DNA templates for sgRNA synthesis were obtained via PCR using oligonucleotides containing the T7 promoter, guide sequence and sgRNA scaffold (GTTAATACGACTCACTATA(protospacer)GTTTTAGAGCTAGAAATAGCAAGTTAA and AAAAGCACCGACTCGGTGCCACTTTTTCAAGTTGATAACGGACTAGCCTTATTTTAACTTGCTATTTCTAGCTCTA). PCR products were used for an in vitro transcription (MEGAshortscript™ T7 Transcription Kit, Ambion). The obtained RNA was purified on MEGAclear™ Transcription Clean-Up Kit (Ambion) columns, and mixed with spCas9 mRNA (GeneArt™ CRISPR Nuclease mRNA, Thermo, USA) at ratios of 25 ng/mkl each sgRNA and 50 ng/mkl mRNA Cas9.
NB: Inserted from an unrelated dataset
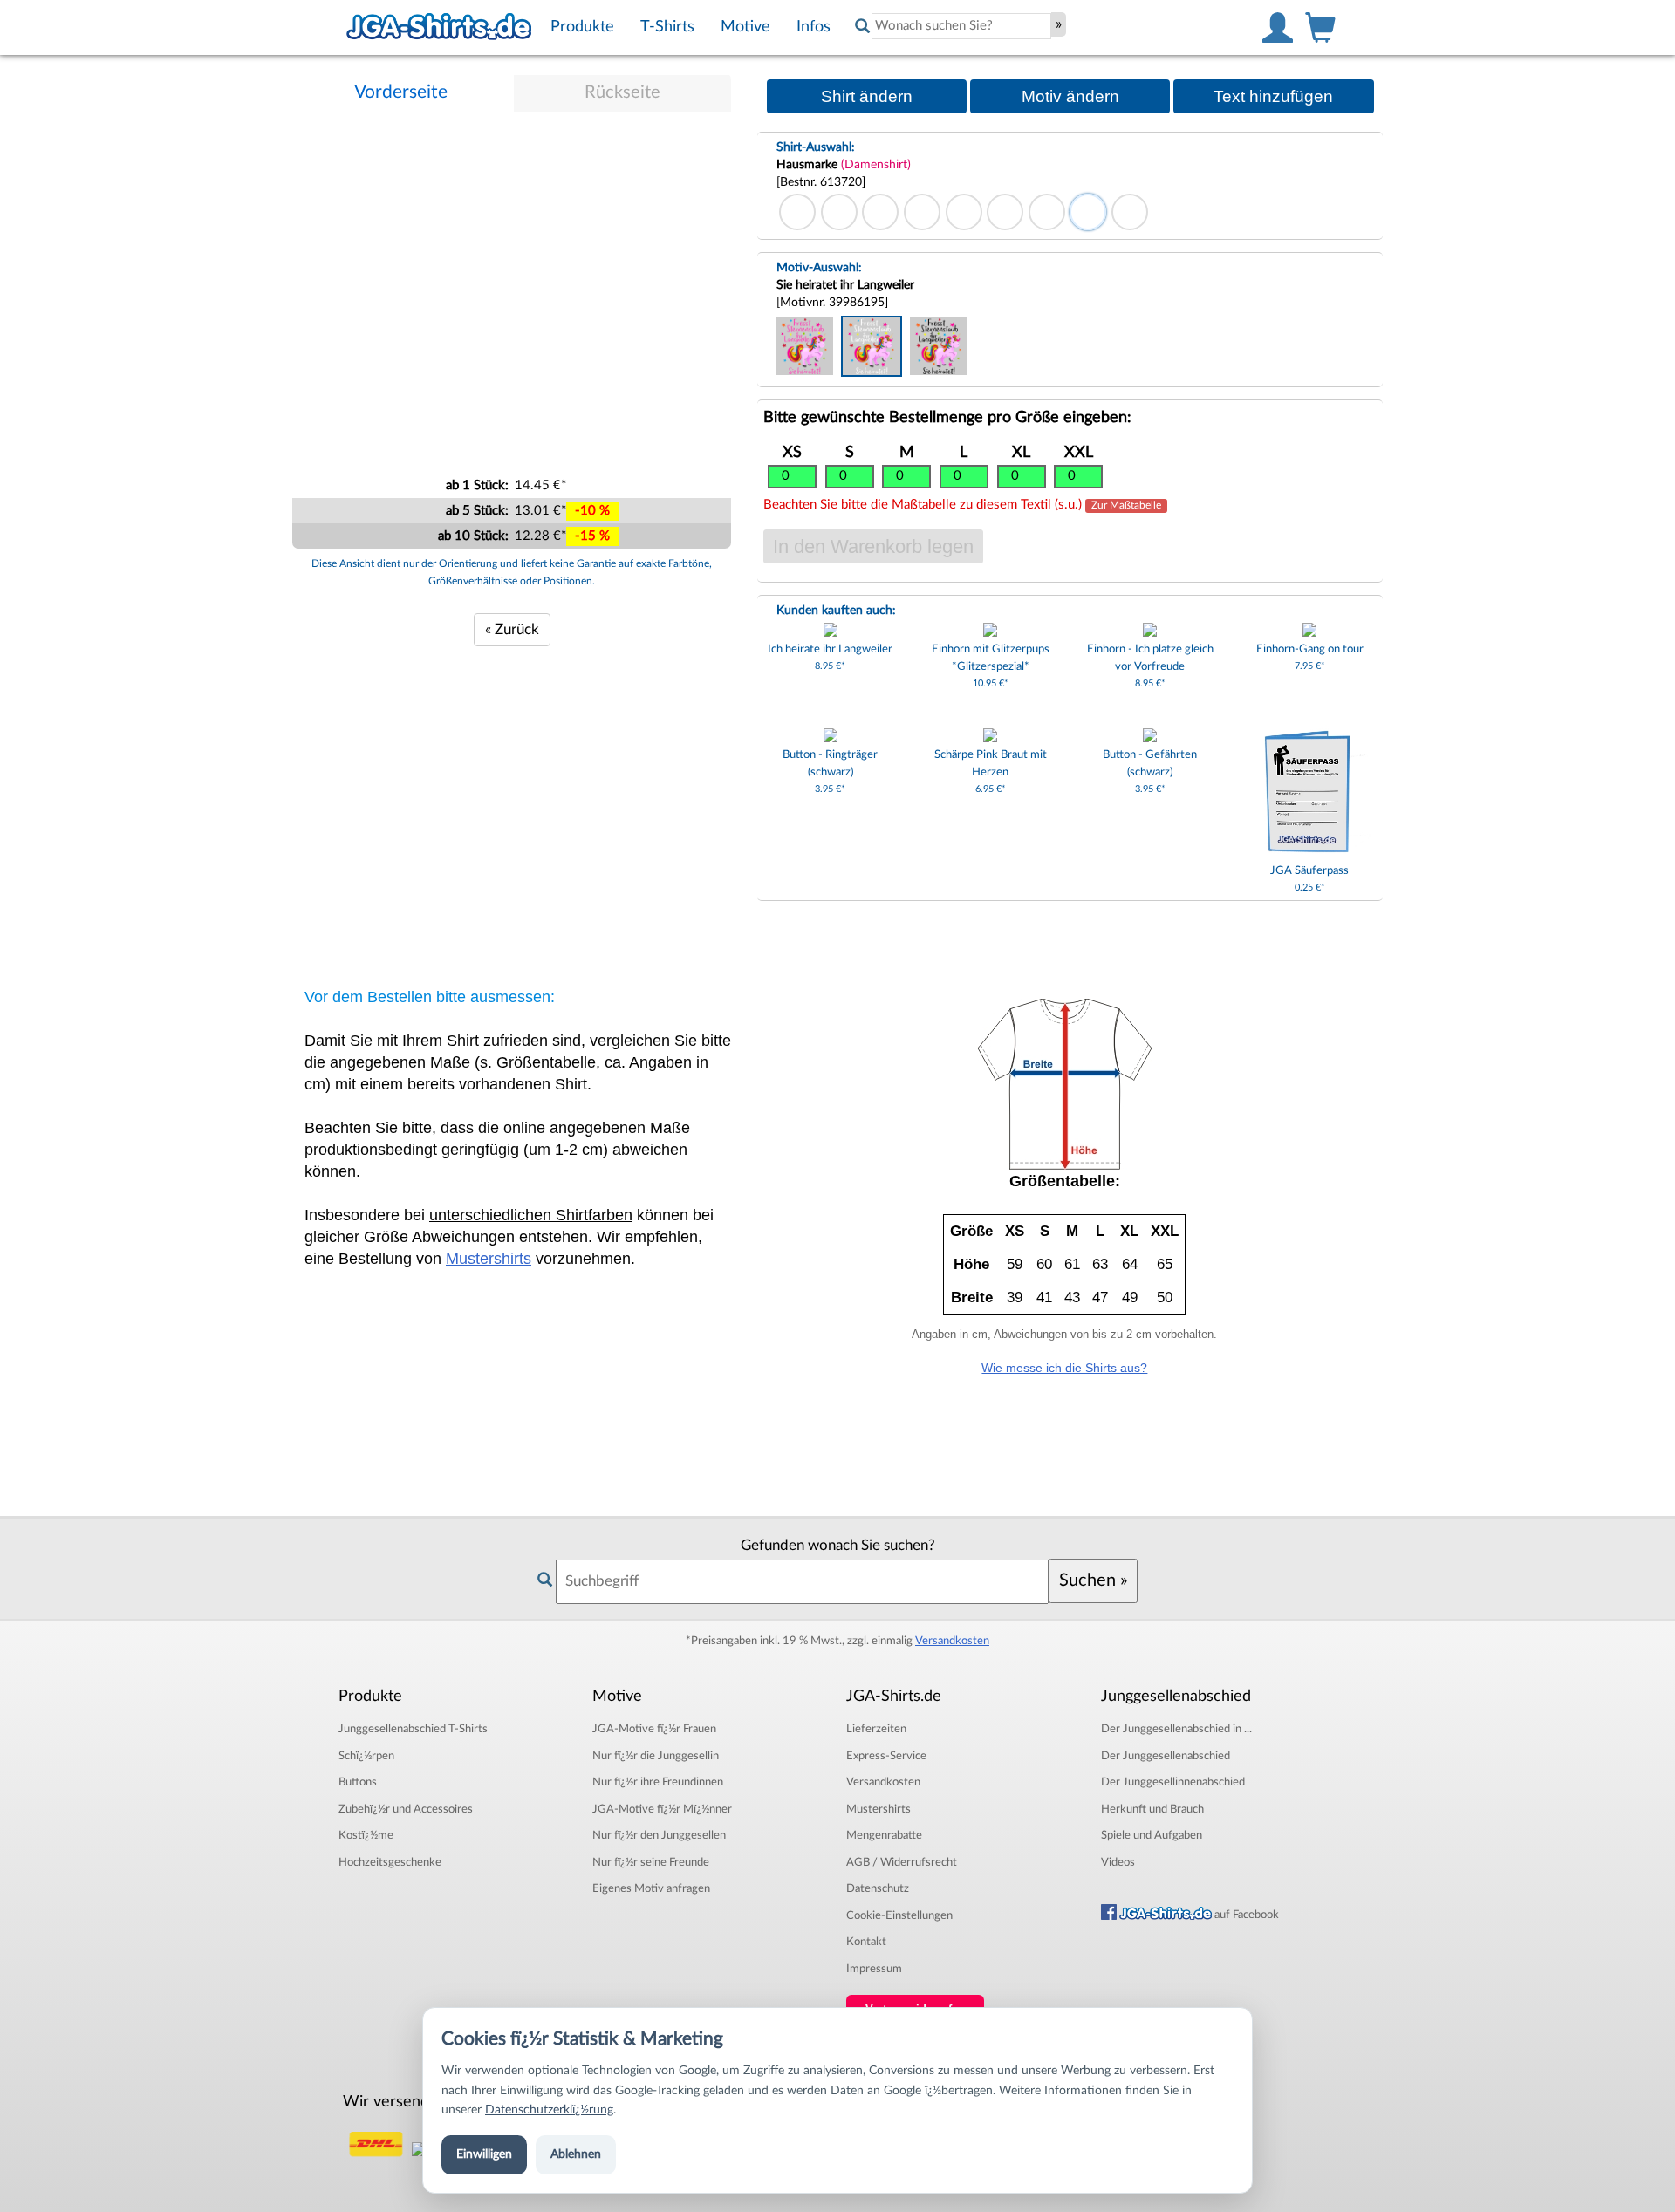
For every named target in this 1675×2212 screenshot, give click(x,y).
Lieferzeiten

All animal procedures were approved by the Ethics Committee of the Institute of Cytology and Genetics (protocol #65, issued October, 09, 2020). Animals were obtained and handled in the SPF Animal Facilities of ICG SB RAS in compliance with the Guide for Care and Use of Laboratory Animals45. During the experiment, euthanasia was performed with carbon dioxide exposure, and cervical dislocation was specifically used for tissue sampling. All methods followed the guidelines set by the AVMA for animal euthanasia46 to reduce distress. Experimental results involving live animals were reported according to the ARRIVE guidelines47.

Genotyping

For genotyping of the obtained genetically modified mice and their offspring, we used the following primer pairs:

Deletion allele:

  • Forward primer: CTCTTCTGCATGAAAGCATAGATGT

  • Reverse primer: CAAACAGACCAAAGCACCACTC

Inversion allele:

  • For the left border of the inversion (accompanying an undeserved ~ 7.8 kb deletion):

    • Forward primer: GACTTACTGCACAAGGAAGGAC

    • Reverse primer: TGTTTGCTGTCTGACTTGGGA

  • For the right border of the inversion:

    • Forward primer: AGGACACATGGGCATGACTAAT

    • Reverse primer: CAAACAGACCAAAGCACCACTC

Wild type allele: (Detecting intact CRISPR sites)

  • Pair 1:

    • Forward primer: CTCTTCTGCATGAAAGCATAGATGT

    • Reverse primer: AGGACACATGGGCATGACTAAT

  • Pair 2:

    • Forward primer: TGTTTGCTGTCTGACTTGGGA

    • Reverse primer: CAAACAGACCAAAGCACCACTC

For each predicted off-target site within a 50 Mb linkage block of the on-target mutation, we performed Sanger sequencing on mice selected for RNA-seq analysis. The results have been included in the supplementary materials (Supplementary Fig. 4, Supplementary Data 1).

RNA-seq

Tissues of 6-month-old male mice were dissected and snap-frozen. RNA was isolated by TRIzol Reagent (Thermo Fisher Scientific, USA, 15596026) according to the manufacturer’s instructions. We prepared two biological replicates for each condition. Stranded transcriptome libraries were prepared and sequenced in pair-end mode using the BGI service on the DNBSEQ sequencing platform. The average sequencing depth is approximately 24 million read pairs per sample with read length of 100 base pairs. The quality control and preprocessing of raw sequencing data were made by the fastp program (https://github.com/OpenGene/fastp) with default parameters. Then, RNA-Seq data were quantified by Salmon using transcript sequences from GENECODE (release M33). Differentially expressed genes were identified using DESeq2 software with standard parameters. We chose differential expressed genes as all genes with adjusted p-value < 0.05 (p-value from Wald test using Benjamini and Hochberg method). List of obtained DEGs is available as Supplementary Data 2.